Within the listing, how many lines include "wrench"? Please answer with a bare number.
____________
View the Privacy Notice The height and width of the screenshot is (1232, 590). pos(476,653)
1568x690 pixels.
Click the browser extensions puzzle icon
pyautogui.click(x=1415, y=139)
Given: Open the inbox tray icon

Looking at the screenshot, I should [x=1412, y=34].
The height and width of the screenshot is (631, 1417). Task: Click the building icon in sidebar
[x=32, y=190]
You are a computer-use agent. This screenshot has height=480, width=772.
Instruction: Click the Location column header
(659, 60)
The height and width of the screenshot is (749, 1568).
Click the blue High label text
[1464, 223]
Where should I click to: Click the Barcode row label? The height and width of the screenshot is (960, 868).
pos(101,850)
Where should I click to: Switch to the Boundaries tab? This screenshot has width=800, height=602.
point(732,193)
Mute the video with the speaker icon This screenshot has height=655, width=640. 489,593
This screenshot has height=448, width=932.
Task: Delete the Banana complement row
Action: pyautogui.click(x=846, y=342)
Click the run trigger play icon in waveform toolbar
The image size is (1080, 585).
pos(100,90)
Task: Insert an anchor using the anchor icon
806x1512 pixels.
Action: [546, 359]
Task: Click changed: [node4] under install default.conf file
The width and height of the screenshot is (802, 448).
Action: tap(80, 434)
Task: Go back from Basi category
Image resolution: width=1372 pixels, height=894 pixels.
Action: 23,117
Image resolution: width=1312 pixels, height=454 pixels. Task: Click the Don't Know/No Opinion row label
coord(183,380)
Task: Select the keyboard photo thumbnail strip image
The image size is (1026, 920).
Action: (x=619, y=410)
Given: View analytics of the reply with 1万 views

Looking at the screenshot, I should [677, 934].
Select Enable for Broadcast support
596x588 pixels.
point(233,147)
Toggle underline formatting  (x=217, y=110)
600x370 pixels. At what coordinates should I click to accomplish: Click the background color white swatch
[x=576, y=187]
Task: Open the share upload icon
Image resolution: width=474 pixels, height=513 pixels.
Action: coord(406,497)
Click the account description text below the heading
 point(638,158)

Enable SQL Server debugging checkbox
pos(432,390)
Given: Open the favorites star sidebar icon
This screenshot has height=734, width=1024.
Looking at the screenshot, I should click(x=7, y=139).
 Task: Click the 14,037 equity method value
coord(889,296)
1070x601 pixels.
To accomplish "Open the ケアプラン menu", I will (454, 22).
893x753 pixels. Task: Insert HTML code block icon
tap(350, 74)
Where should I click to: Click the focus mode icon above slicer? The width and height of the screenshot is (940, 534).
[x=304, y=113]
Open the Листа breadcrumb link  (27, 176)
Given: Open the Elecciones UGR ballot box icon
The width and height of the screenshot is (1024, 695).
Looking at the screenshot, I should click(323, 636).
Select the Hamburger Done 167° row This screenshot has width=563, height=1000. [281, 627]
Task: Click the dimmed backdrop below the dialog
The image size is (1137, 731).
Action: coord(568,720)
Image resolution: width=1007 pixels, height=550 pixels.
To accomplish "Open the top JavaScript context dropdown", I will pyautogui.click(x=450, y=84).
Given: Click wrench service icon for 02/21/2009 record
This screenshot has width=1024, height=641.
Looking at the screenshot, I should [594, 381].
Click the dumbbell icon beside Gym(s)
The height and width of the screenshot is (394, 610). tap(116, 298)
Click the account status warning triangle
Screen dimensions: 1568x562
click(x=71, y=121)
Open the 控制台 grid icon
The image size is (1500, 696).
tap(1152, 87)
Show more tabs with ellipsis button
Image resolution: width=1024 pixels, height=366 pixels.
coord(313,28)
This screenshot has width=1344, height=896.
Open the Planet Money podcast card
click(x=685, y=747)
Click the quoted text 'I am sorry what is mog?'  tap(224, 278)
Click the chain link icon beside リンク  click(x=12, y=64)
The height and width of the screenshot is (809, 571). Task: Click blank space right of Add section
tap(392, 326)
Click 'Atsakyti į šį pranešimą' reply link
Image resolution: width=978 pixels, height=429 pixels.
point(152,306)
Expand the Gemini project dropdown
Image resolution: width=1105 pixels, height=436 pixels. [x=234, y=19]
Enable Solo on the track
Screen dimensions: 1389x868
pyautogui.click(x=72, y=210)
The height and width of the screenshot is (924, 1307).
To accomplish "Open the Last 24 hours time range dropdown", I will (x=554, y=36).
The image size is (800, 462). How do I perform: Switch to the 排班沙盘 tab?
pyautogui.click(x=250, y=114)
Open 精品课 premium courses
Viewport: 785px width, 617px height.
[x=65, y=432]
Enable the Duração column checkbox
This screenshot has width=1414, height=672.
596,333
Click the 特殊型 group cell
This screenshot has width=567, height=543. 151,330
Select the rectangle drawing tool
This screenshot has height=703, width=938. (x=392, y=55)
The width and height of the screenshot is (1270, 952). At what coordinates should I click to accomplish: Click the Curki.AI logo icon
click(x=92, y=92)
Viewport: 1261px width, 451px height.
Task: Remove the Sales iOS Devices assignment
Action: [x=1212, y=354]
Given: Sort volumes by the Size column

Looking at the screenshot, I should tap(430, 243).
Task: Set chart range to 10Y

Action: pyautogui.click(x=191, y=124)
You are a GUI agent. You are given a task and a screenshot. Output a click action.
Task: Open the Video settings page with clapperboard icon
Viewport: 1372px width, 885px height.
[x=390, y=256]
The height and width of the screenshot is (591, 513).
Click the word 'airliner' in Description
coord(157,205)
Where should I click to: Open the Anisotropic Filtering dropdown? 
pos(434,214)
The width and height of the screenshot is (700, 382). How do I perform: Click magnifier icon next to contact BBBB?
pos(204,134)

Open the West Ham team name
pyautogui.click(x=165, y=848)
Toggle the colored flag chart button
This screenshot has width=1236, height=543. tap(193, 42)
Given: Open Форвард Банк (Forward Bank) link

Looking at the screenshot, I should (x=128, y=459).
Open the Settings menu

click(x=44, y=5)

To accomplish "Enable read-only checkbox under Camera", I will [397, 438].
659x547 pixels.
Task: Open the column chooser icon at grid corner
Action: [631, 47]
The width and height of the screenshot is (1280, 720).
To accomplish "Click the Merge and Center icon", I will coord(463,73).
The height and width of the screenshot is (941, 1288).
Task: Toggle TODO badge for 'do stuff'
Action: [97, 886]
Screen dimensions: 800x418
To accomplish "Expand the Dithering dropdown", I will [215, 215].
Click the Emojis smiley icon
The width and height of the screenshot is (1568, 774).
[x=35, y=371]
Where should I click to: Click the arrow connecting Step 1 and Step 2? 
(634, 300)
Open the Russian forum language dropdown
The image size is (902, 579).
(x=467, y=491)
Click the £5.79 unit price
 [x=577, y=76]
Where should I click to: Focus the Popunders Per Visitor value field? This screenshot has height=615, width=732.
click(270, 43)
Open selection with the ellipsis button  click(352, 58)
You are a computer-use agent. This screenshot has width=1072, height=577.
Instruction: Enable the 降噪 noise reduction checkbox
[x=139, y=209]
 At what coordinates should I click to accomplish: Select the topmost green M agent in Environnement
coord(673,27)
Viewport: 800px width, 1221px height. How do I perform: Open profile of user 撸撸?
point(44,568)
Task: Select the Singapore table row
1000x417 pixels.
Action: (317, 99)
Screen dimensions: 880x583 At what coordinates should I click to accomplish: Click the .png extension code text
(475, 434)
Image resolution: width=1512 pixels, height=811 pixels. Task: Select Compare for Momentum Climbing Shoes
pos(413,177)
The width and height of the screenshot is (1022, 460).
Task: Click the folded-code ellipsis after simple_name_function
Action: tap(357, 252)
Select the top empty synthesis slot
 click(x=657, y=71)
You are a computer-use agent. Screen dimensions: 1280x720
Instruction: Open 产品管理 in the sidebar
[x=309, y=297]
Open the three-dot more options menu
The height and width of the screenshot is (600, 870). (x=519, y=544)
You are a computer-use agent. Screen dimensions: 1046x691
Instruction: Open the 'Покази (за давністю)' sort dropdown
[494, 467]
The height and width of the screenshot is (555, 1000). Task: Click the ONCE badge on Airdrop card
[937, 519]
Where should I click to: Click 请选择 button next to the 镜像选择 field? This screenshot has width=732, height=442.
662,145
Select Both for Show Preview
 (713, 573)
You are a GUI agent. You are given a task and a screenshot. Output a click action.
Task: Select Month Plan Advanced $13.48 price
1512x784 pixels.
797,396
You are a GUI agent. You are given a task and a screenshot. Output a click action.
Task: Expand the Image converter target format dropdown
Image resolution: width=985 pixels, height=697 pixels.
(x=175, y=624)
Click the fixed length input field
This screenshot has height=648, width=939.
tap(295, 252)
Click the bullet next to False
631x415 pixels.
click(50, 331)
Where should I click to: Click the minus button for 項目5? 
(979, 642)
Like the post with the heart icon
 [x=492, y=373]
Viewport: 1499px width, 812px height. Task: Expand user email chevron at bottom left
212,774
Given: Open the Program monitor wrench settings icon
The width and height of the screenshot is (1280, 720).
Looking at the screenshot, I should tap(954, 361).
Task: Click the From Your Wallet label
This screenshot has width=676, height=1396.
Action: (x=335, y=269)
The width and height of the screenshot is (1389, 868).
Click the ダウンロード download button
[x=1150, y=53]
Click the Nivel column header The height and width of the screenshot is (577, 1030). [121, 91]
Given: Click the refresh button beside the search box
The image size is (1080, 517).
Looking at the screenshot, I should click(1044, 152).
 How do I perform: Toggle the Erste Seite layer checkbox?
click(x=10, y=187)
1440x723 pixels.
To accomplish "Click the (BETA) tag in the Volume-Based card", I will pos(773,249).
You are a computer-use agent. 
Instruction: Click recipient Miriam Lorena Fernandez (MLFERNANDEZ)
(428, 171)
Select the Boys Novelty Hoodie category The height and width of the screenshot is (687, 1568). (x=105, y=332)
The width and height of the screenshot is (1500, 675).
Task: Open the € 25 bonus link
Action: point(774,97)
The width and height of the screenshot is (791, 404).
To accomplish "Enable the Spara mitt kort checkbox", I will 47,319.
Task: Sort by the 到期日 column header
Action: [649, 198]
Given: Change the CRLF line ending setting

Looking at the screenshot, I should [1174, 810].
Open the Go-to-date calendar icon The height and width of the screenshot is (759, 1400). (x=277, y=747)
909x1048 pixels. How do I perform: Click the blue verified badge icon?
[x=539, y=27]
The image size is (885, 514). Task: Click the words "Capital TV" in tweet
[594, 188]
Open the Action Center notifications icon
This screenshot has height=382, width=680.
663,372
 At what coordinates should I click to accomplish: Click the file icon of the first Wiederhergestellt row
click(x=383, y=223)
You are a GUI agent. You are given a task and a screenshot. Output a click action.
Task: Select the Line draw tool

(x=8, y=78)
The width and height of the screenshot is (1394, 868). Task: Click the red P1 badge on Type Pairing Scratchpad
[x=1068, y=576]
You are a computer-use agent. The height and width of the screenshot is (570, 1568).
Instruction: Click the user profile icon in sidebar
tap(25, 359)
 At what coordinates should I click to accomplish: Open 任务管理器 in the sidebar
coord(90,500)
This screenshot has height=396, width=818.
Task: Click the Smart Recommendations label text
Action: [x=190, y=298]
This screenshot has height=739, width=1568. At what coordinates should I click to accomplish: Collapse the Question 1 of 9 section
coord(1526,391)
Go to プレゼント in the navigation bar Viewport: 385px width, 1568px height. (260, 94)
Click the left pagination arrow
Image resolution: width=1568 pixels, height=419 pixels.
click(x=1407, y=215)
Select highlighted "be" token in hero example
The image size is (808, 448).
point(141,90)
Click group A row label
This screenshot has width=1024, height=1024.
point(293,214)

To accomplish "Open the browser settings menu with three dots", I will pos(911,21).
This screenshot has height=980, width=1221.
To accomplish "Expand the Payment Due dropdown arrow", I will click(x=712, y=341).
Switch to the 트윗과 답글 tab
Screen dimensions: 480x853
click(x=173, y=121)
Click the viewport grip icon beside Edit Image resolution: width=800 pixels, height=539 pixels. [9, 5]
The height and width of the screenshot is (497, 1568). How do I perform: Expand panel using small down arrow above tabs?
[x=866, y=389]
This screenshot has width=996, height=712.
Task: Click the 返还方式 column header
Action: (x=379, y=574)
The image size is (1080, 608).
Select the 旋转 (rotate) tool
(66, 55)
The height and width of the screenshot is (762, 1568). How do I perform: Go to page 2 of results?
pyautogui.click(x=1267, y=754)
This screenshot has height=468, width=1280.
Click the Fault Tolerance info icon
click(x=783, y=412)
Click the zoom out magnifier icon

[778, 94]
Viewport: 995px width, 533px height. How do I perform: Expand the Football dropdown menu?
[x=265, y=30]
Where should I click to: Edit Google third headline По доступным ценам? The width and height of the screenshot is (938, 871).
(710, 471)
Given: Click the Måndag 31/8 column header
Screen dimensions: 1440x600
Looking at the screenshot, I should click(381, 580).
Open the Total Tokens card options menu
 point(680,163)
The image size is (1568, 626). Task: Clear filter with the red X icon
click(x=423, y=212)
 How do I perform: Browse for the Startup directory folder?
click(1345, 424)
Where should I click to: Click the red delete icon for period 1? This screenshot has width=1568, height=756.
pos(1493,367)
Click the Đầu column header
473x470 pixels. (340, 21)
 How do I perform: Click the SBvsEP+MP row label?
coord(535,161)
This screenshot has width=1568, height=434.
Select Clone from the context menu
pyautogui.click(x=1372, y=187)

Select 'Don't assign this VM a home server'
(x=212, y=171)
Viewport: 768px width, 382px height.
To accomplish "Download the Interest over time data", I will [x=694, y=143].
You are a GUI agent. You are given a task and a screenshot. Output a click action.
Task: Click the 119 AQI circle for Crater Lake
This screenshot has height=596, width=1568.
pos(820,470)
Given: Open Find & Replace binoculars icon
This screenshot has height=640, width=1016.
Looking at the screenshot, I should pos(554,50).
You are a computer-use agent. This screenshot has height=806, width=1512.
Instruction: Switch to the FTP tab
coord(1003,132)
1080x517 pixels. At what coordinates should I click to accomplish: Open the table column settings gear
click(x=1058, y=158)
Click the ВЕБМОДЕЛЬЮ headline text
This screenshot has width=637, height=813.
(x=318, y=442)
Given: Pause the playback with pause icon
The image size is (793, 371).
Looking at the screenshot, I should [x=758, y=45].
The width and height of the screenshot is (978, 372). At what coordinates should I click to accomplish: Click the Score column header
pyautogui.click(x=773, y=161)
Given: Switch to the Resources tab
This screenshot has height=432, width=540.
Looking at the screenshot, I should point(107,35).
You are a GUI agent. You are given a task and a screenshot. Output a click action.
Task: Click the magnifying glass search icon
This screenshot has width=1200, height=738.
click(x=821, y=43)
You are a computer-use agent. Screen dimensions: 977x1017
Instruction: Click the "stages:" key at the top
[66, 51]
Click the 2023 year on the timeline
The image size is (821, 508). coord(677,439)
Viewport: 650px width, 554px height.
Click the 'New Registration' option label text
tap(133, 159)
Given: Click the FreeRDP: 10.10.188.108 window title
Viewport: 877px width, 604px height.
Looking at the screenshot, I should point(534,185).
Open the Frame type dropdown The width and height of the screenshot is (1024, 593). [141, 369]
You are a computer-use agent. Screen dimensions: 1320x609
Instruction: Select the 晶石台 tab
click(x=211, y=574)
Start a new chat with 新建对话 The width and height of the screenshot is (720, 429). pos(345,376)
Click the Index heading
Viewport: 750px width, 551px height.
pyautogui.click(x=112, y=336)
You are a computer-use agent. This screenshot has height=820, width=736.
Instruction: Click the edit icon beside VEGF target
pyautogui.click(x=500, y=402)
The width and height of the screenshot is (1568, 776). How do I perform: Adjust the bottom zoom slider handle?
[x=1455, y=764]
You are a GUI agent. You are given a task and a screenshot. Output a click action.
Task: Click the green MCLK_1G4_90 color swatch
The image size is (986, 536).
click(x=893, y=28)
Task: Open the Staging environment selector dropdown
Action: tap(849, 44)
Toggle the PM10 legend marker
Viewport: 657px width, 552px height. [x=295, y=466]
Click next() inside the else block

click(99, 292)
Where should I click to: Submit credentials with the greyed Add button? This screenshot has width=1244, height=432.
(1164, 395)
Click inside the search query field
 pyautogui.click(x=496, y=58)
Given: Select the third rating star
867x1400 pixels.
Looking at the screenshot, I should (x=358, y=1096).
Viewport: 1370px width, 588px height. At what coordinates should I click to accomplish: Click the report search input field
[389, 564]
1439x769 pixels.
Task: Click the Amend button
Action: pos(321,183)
____________
■ Solution to the problem ■
2